In retrospect it is clear that the “Fast Track Farm Reform Programme” was a politically motivated scheme to secure full control over the political activity of the population on the farms. This has been achieved and is being defended at all costs by Zanu PF who knows that they are otherwise vulnerable in the Tribal and Urban Areas of the country where people are still relatively free to exercise their own political preferences. The collapse of production that has followed the campaign was not anticipated and government is now grappling with the problems created by the whole exercise. This includes:

  • The collapse of all secure tenure rights and borrowing capacity;
  •  The collapse of food and raw materials production;
  • The reduction in employment and internal demand;The collapse of industry and other sectors of the economy that were largely dependent on the commercial farming industry;
  •  The creation of a future liability for compensation that legally, could be as great as US$30 to US$40 billion; and
  •  Political and economic isolation in a globalised World.
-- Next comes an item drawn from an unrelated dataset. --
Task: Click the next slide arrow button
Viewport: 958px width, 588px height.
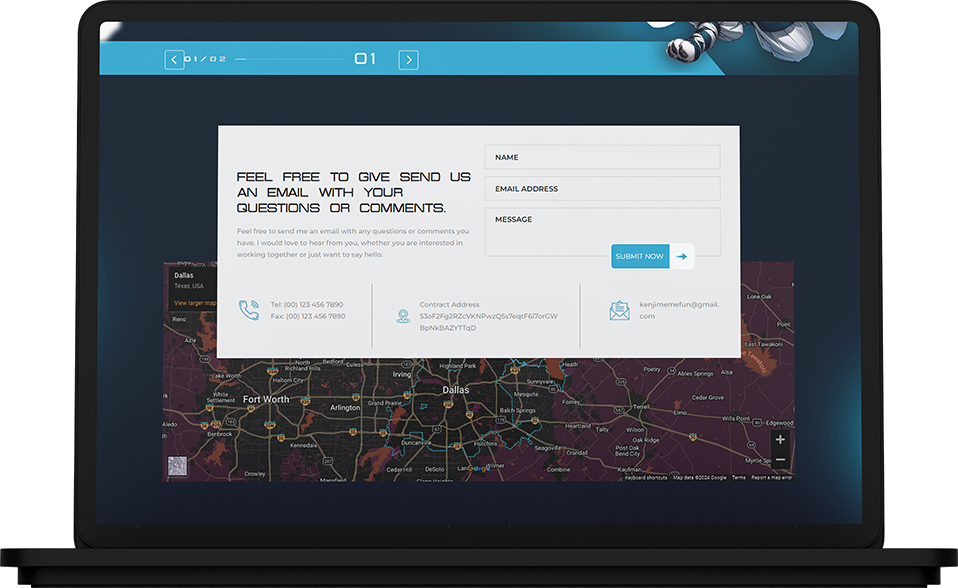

    Zanu PF has secured the political goals it set itself in 2000 but at a heavy price in terms of the economic and political cost. There can be no recovery in agriculture until the mistakes made during the programme are attended to and the former commercial farmers compensated — it is estimated that this will involve payments in total of over US$10 billion. In the meantime, there are no signs that Zanu PF is even considering what is needed to repair the damage it has done to what was the most progressive and productive agricultural system in Africa. The great majority of the farms are abandoned, derelict and empty. Remaining pockets of commercial agriculture are under constant pressure and face attempts to remove them on a regular basis.

    All food aid and the distribution of state-funded inputs are distributed on a political patronage basis with MDC families being told “change your alliances or face starvation”. MDC councilors, without exception, are denied access to food aid or inputs for the people in their wards unless it is carried out by Zanu PF affiliated personnel or structures.